Por las noches, su mamá leía a Saint-Simon; no creía que hubiera libros dañinos; quería que Colette formara su propio juicio y no le escondía ninguno. El papá de Colette no permitía que sus hijos leyeran a Zola; si él lo encontraba aburrido, ¿qué interés podría despertar en los niños? Colette leía lo permitido, siempre que quisiera leerlo, y lo prohibido, quisiera o no. Así, fue formando su juicio. En los libros de Perrault prefería las ilustraciones de Doré que el texto; y por más que le interesaran las princesas, los fantasmas, las brujas, los monstruos y las sombras, sucumbía sobre todo ante los volúmenes del Diccionario de historia natural de un tal Charles Dessalines d'Orbigny.
Cuando el papá de Colette quiso hacer política, llevó a su hija con él en campaña. Según él, la estrategia para conquistar a la gente era educarla. Así, las armas con las que emprendía su misión eran el microscopio, la física, la química, la historia natural, los diagramas y las anécdotas. Quería agradar y complacer; tenía confianza en los demás, incluido su adversario. Por más que él fuera abstemio, ofrecía vino caliente a sus posibles bases, y animaba a Colette, de nueve años de edad para entonces, a que bebiera con ellas en la taberna, al final del día de campaña. Para Colette, su padre perdió porque su oponente sí era político; pero, a criterio del padre, perdió porque su esposa, la madre de Colette, al descubrir por qué la niña reía tanto al regresar a casa y de pronto caía dormida como una piedra, prohibió a la hija volver a acompañarlo.

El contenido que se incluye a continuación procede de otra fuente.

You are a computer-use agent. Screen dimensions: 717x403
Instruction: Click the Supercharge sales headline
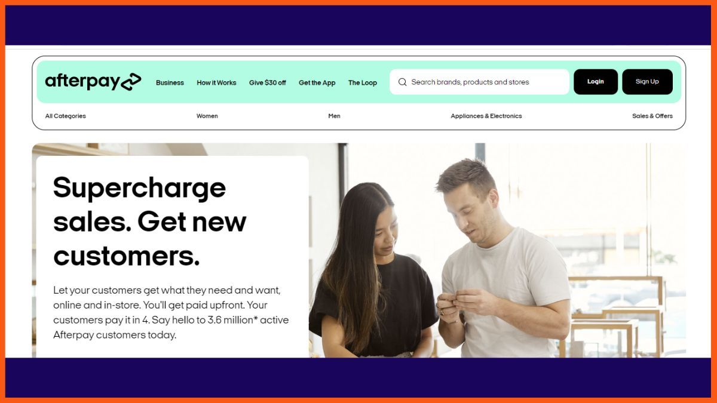click(x=149, y=222)
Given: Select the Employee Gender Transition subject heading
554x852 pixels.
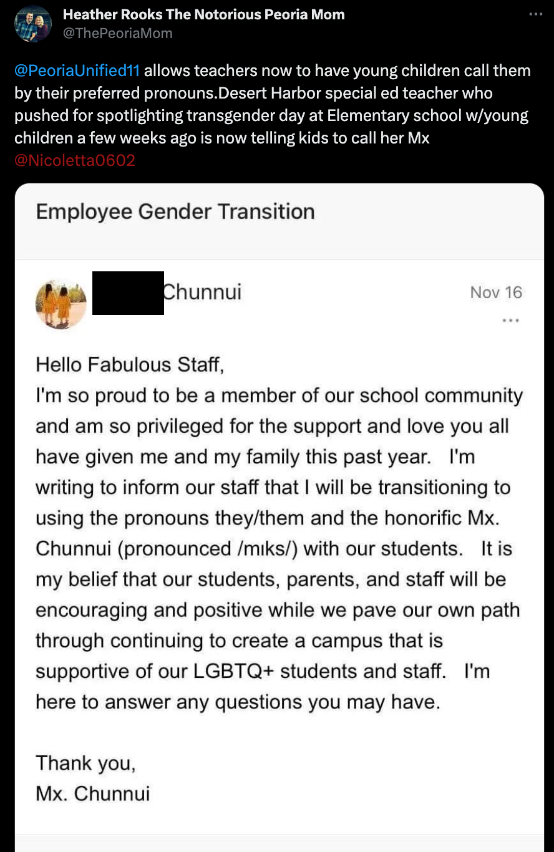Looking at the screenshot, I should 175,211.
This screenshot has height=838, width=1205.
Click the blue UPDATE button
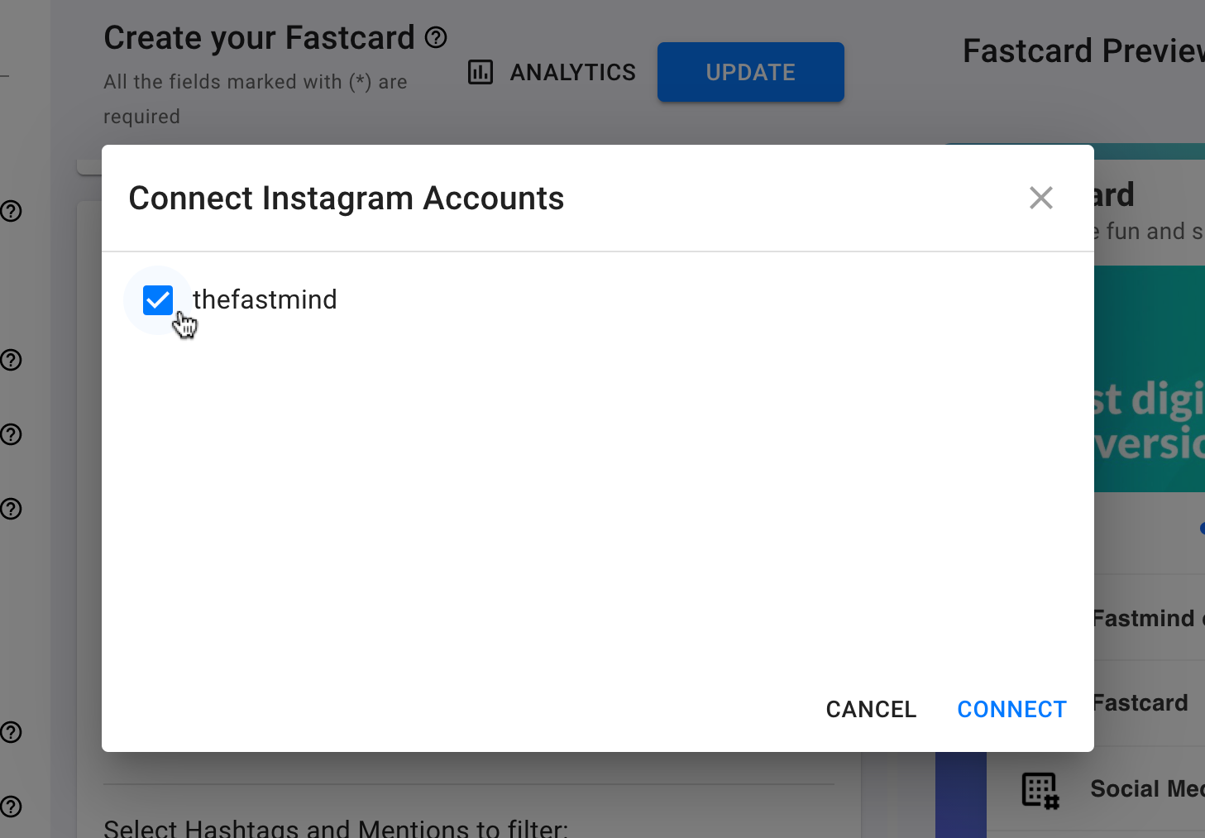(750, 72)
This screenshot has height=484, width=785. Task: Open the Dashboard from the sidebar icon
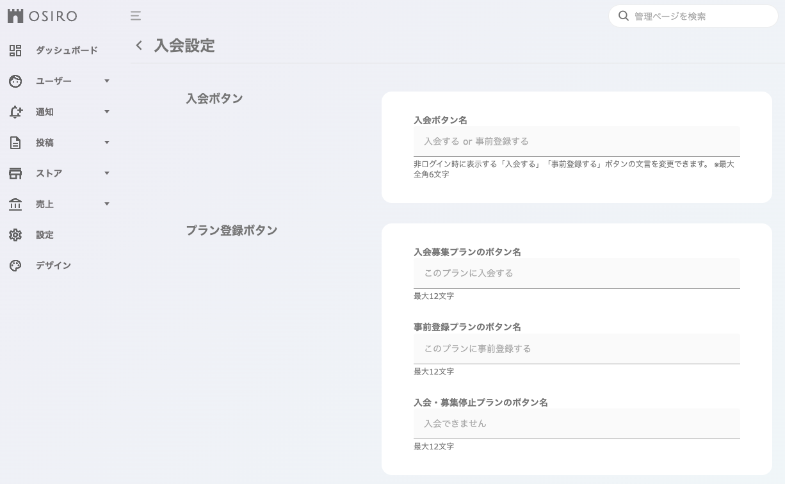point(15,50)
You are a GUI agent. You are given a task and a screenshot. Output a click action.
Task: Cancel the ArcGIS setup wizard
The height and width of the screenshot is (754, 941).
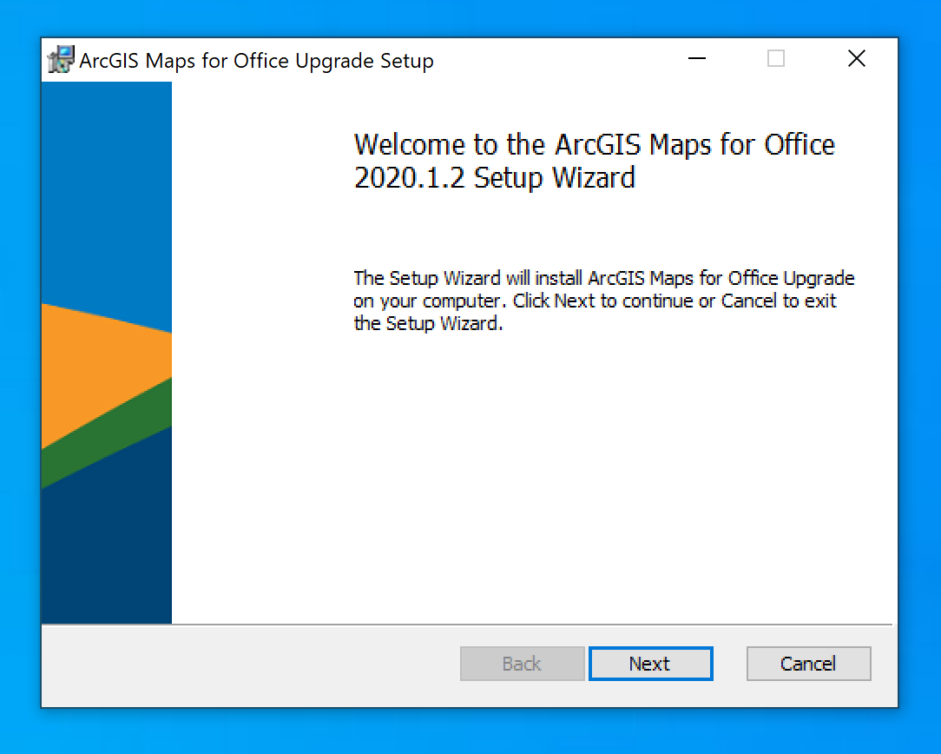pos(807,664)
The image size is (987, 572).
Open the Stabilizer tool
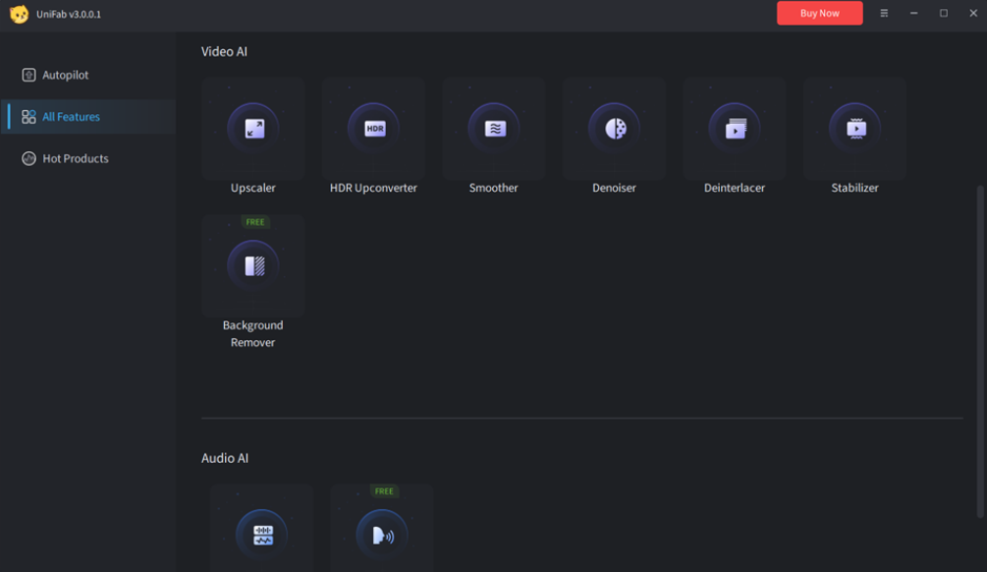click(x=854, y=128)
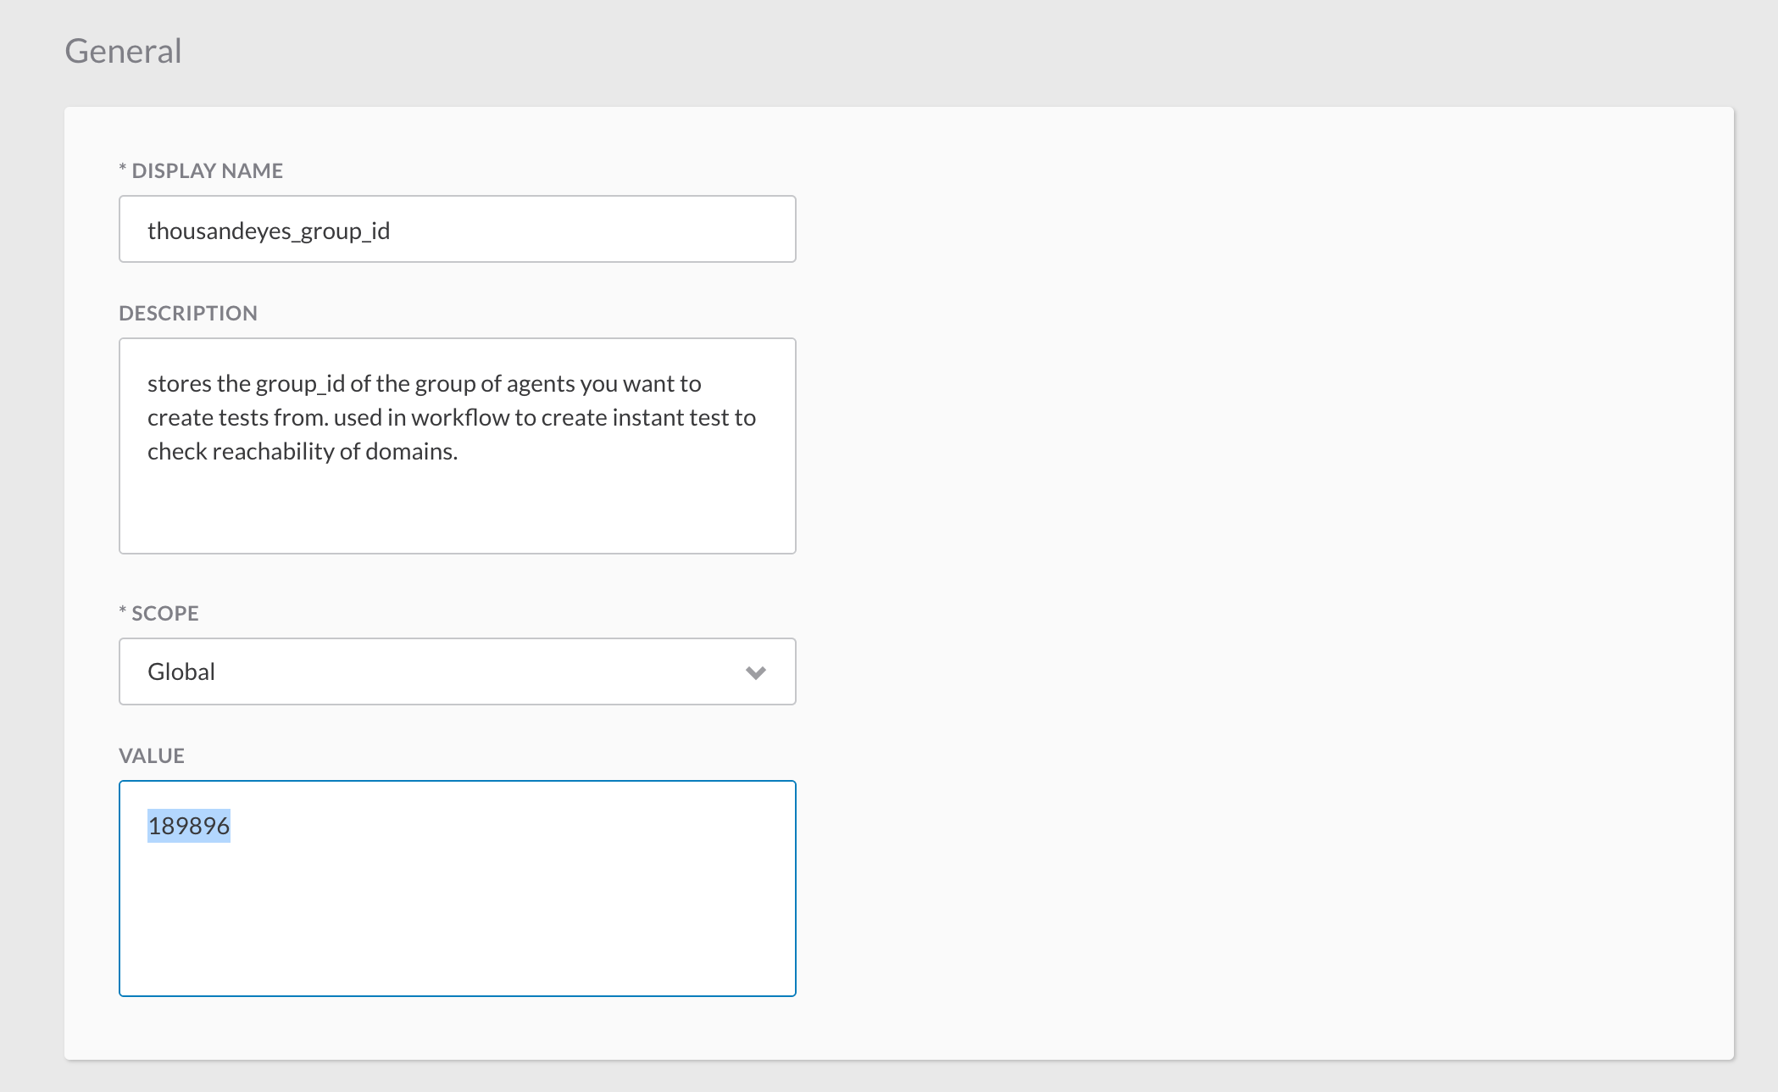This screenshot has height=1092, width=1778.
Task: Click the 'General' section heading
Action: click(124, 51)

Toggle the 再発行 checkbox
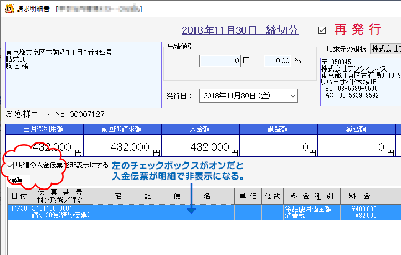point(322,30)
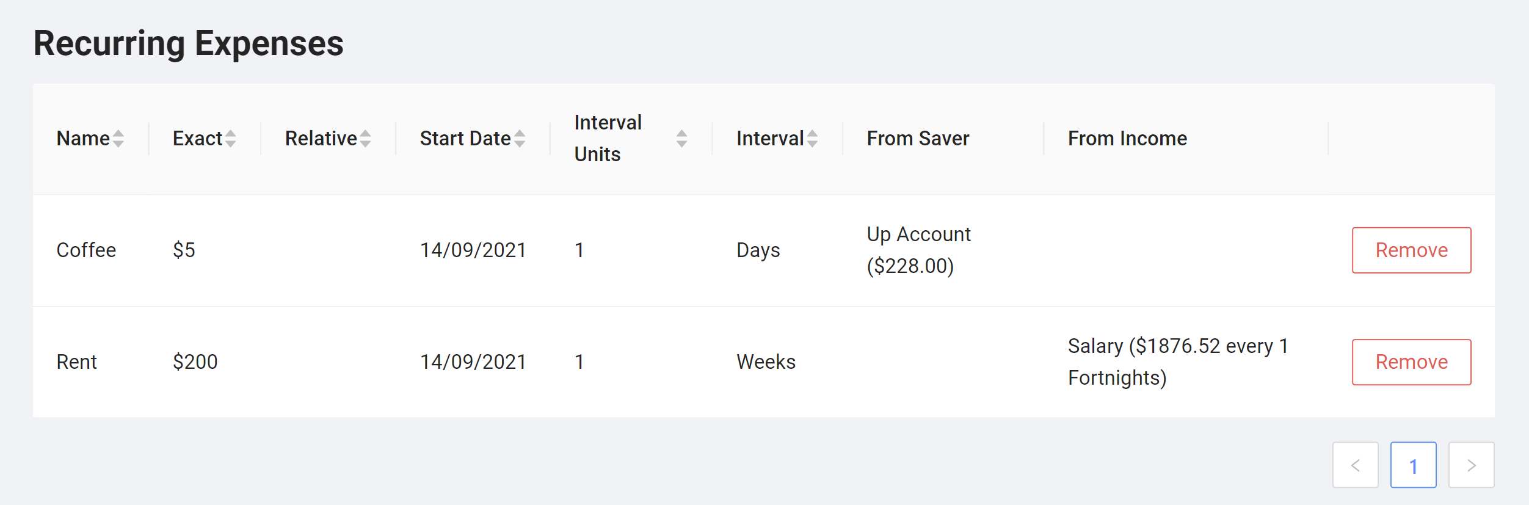Click the Recurring Expenses heading
This screenshot has width=1529, height=505.
188,44
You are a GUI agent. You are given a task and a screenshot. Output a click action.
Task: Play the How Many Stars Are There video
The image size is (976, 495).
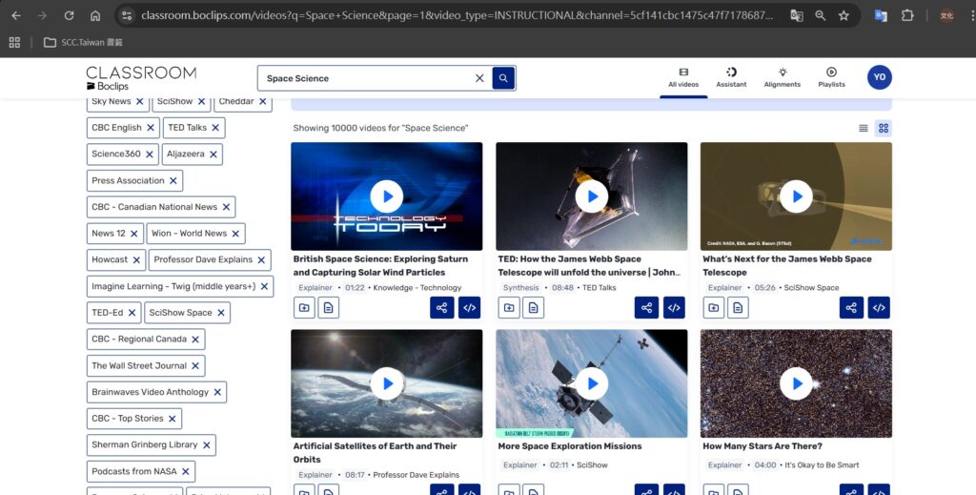[x=796, y=383]
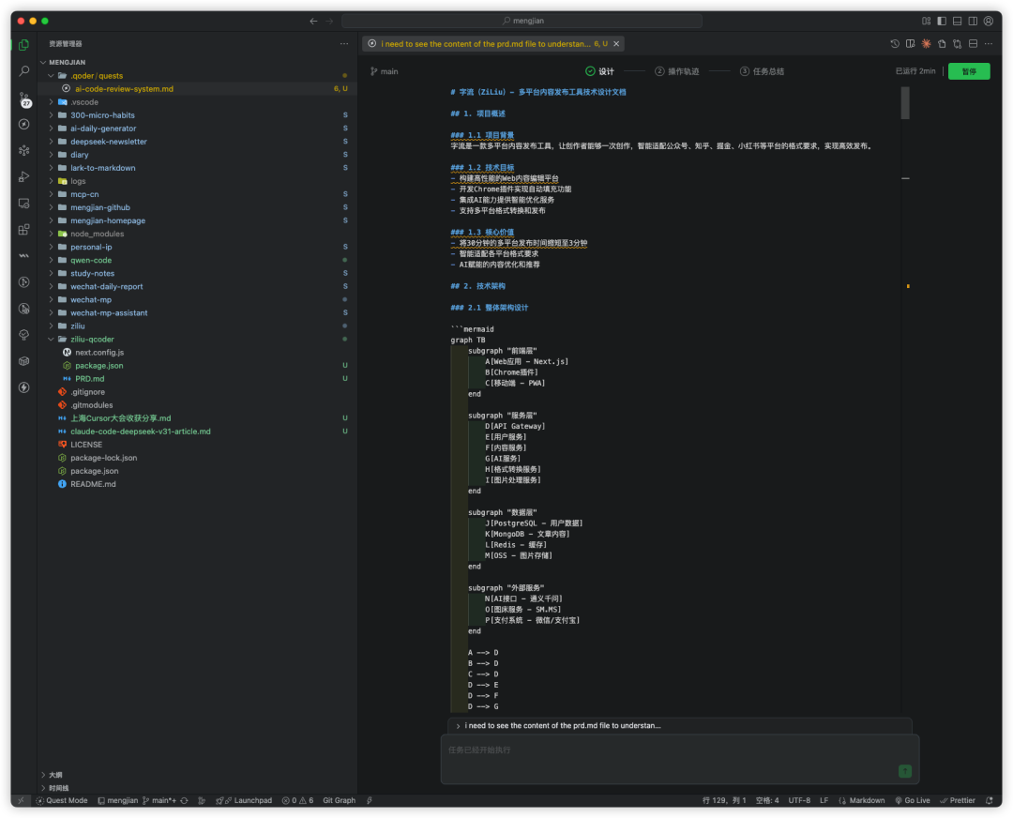This screenshot has width=1013, height=818.
Task: Click the notification bell in status bar
Action: (x=990, y=800)
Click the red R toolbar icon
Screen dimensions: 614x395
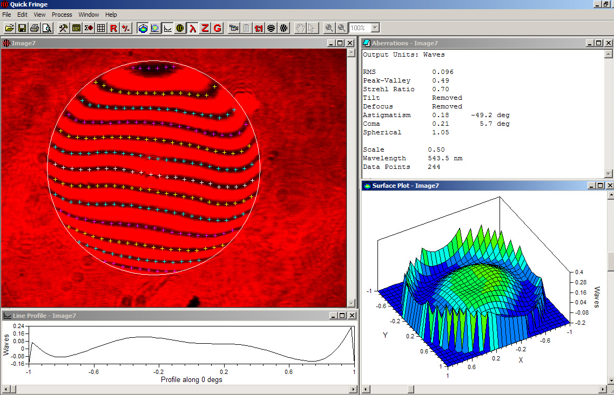(x=113, y=28)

Pero el cielo de Puisaye dio más que sustancia al recuerdo de Colette. El pasto, las flores, la tierra, la lluvia, el aire, una araña, gatos, perros, bodas de pueblo y juegos infantiles la nutrieron de belleza. Y a ésta se debe que la vida diaria y verdadera de una provincia se convirtiera, escrita, en una obra de arte.